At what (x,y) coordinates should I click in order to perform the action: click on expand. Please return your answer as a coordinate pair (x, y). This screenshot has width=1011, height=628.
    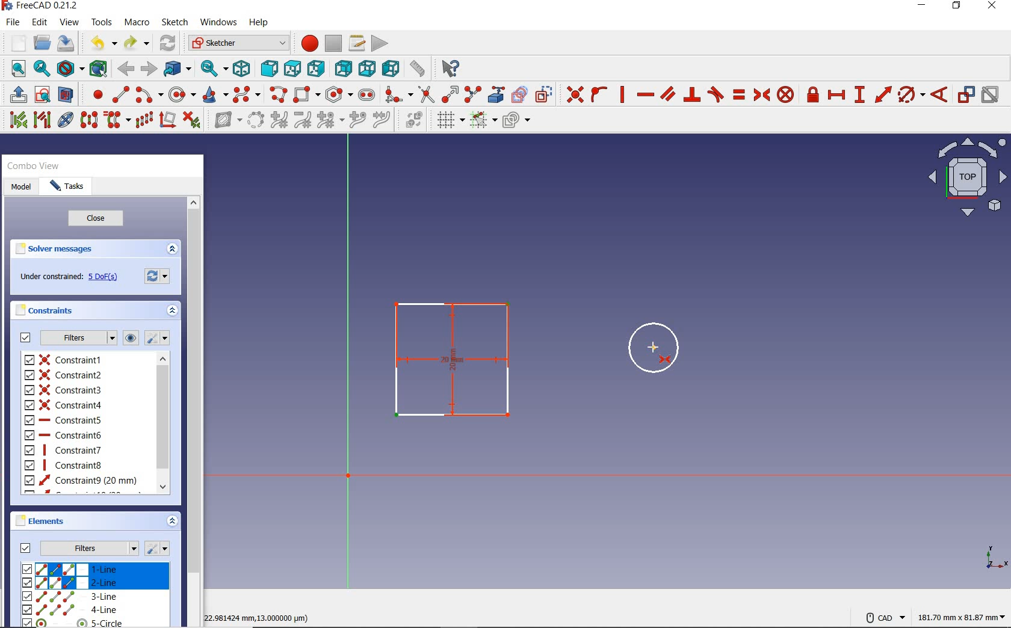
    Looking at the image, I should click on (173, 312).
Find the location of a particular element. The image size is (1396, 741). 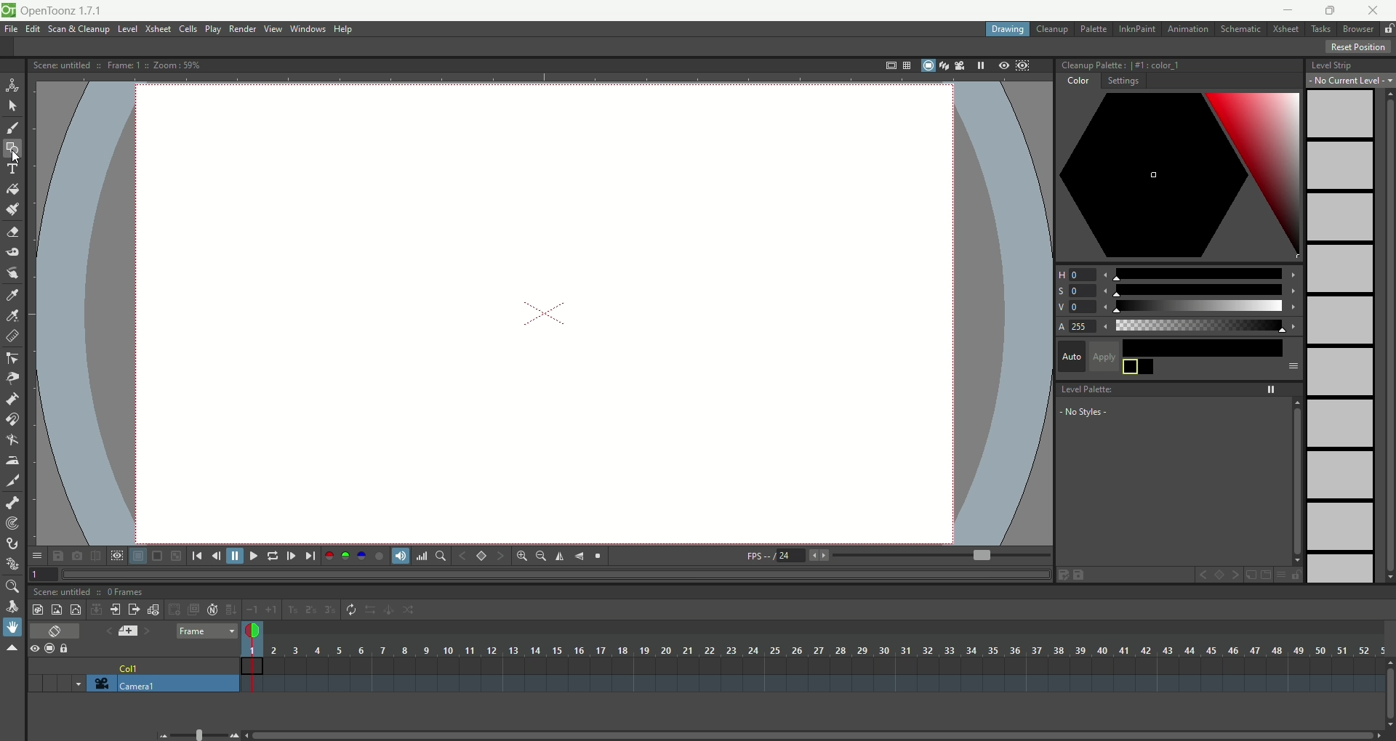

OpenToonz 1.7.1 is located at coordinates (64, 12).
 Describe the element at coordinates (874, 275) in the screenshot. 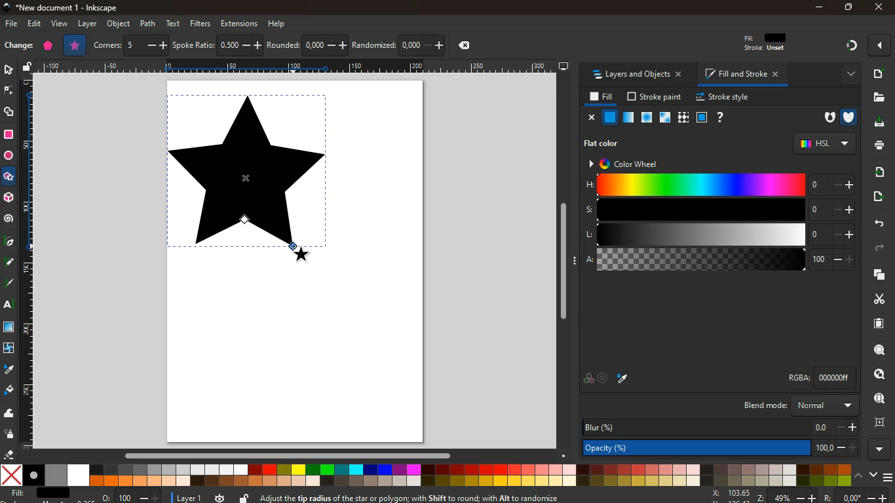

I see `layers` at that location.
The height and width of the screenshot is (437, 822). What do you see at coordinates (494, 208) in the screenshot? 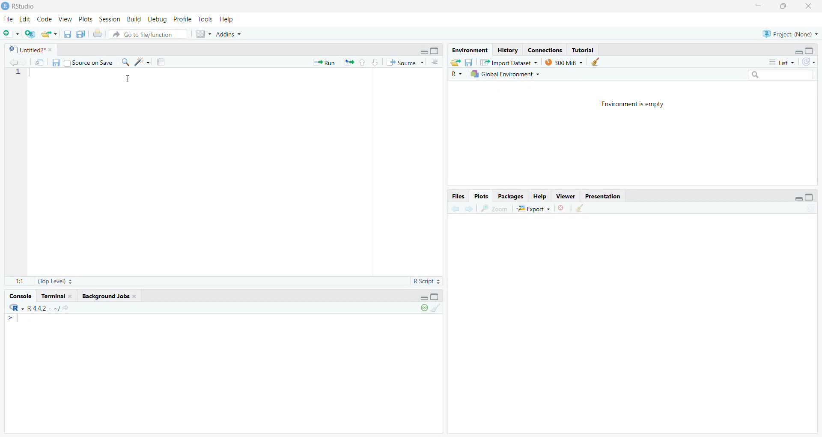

=-=-=-=-=

#### [Exercise requirements]
Repeat the lines above word for word, leaving out the pictures.

#### [Response to the task]
At what (x,y) coordinates should I click in order to perform the action: click on expand. Please return your answer as a coordinate pair (x, y). This screenshot has width=1011, height=628.
    Looking at the image, I should click on (173, 312).
Find the location of a particular element. The image size is (1396, 741). 

OpenToonz 1.7.1 is located at coordinates (64, 12).
 Describe the element at coordinates (874, 275) in the screenshot. 

I see `layers` at that location.
The height and width of the screenshot is (437, 822). What do you see at coordinates (494, 208) in the screenshot? 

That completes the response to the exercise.